The task:
Please give back, exactly as written, only the line containing "Contact (552, 2263)" and every line after it until the data below ends.

(Items listed in a dataset)
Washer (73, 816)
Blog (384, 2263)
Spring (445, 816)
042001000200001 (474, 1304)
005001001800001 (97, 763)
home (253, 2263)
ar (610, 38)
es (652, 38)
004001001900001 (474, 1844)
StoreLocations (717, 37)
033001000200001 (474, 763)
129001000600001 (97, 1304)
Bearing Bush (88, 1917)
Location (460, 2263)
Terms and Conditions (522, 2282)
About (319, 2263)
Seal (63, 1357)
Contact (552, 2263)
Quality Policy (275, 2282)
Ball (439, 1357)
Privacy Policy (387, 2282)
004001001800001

Expected answer:
Contact (552, 2263)
Quality Policy (275, 2282)
Ball (439, 1357)
Privacy Policy (387, 2282)
004001001800001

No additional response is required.